§ How to complete this task: Count the lines below that contain the word "computer", and reply with that number alone.

(Stored data entries)

----

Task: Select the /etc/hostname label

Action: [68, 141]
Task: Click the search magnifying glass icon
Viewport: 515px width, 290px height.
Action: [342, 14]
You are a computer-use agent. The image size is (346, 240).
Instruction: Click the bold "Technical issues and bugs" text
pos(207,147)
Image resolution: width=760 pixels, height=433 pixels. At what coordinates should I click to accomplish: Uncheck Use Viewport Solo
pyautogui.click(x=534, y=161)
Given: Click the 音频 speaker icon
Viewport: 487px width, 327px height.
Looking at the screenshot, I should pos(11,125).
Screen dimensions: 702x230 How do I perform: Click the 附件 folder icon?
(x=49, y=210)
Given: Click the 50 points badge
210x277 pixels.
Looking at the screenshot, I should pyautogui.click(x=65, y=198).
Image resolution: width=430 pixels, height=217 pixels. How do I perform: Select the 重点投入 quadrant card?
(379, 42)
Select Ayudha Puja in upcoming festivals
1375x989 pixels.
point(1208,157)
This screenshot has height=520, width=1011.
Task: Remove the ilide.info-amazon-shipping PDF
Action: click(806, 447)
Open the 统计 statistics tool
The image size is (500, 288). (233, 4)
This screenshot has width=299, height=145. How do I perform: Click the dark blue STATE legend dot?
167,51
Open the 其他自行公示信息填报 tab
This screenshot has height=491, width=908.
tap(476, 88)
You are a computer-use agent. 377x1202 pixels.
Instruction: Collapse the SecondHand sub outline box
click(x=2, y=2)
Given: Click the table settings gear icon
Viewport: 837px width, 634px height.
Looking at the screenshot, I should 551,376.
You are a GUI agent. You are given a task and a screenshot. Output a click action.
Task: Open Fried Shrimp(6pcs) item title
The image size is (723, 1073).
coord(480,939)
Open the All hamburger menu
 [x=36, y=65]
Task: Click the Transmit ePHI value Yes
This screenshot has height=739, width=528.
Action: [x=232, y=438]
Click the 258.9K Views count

----

§ Result for this exercise: 2